◆ Exercise directions
From the passage about the fire in Rome below, copy the section starting at "At this time" and ending at "to ravage Rome.".

◆ Text provided
----

At this time [AD 64] a disastrous fire occurred.
Whether it was an accident or due to the treachery of Nero is not
known (since writers have handed down both accounts), but it was
clearly the most serious and destructive fire ever to ravage Rome.
It began in the part of the Circus that borders on the Palatine and
Caelian hills. Feeding on the highly flammable merchandise there,
the fire grew rapidly. Whipped by the winds, it raced down the
length of the Circus, encountering here none of the obstructions,
such as walls that surround mansions and temple precincts, that
might have delayed the flames. Spreading quickly, it charged across
the level areas, then up the hills and back down again to destroy
the lower spots, outstripping all preventive measures by its speed.
The city was all the more vulnerable because of the narrow alleyways
and the irregular, twisting blocks of buildings that characterized
old Rome. … In addition, no one dared to fight the fire, since
anyone making an attempt was subjected to repeated threats by many
people; others were even openly throwing torches about,
claiming they had the authority to do so (whether to plunder more
freely, or because they were indeed under orders).
When the fire started, Nero was in Antium and did not
return to the city until the fire was nearing the palace he built to
connect the Palatine Hill to the Gardens of Maecenas. The fire,
however, could not be stopped before it consumed the Palatine, the
palace, and everything around it. By way of relief for the people
made homeless by the fire, Nero opened up to them the Campus
Martius, the monuments of Agrippa, and even his own gardens [on the
Vatican Hill], and erected temporary structures to house the large
numbers of homeless. Food supplies were brought upstream from Ostia
and neighboring towns, and the price of grain was lowered to three
sesterces a peck. But all of these efforts, although popular in
nature, won Nero no favor with the people, since the rumor had
surfaced that while the city was still on fire he got up on his
private stage and sang his poem “The Fall of
Troy,” noting the correspondences between the present
calamities and that ancient catastrophe.
Finally on the sixth day the fire died out at the lower
slopes of the Esquiline hill, where a wide swath of buildings had
been purposefully demolished so the advancing inferno would come up
against open field and empty sky. But before there was time for
either fear to subside or hope to return, the fire broke out again
and this time ravaged the more open quarters of the city, where the
loss of life was smaller than in the first fire, but the destruction
to temples and porticoed parks was even greater. This second blaze
aroused more suspicion because it originated in the Aemilian estates
[probably located in the Campus Martius just north of the
Capitoline] of Nero's associate, Tigellinus, and because it seemed
that Nero wanted to be famous for founding a new Rome named after
Of the fourteen regions into which Rome is divided,
four of them remained untouched by the flames and three were
completely leveled; in the remaining seven regions, scattered
remnants of buildings still stood in burnt ruin.
It would not be easy to list all the fine homes,
apartment buildings, and temples which were destroyed by this fire.
Among the losses were the some of the oldest sacred sites in Rome,
including Servius Tullius's Temple of the Moon-Goddess, the large
altar and shrine that Arcadian Evander consecrated to Hercules for
his help, the Temple of Jupiter Stator vowed by Romulus, Numa's
Regia, and the Temple of Vesta along with the Penates of the Roman
people. Also lost were treasures gained in numerous victories,
masterpieces of Greek art, and the old, original manuscripts of
great writers. As a result, even though the city rose again in such
great splendor, the older people remembered many losses which could
never be made good.

----

◆ Data entries

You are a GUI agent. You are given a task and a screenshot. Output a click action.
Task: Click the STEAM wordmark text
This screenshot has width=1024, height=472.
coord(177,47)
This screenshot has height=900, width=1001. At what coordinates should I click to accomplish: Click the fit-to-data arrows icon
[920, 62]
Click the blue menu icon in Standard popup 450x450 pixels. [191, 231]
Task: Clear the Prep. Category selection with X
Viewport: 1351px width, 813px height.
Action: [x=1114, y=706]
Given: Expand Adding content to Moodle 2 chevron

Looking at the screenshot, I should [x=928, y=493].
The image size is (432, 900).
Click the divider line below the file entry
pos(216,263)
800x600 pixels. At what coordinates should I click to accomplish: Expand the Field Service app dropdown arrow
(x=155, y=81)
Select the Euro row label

----

◆ Solution to the problem
At this time [AD 64] a disastrous fire occurred.
Whether it was an accident or due to the treachery of Nero is not
known (since writers have handed down both accounts), but it was
clearly the most serious and destructive fire ever to ravage Rome.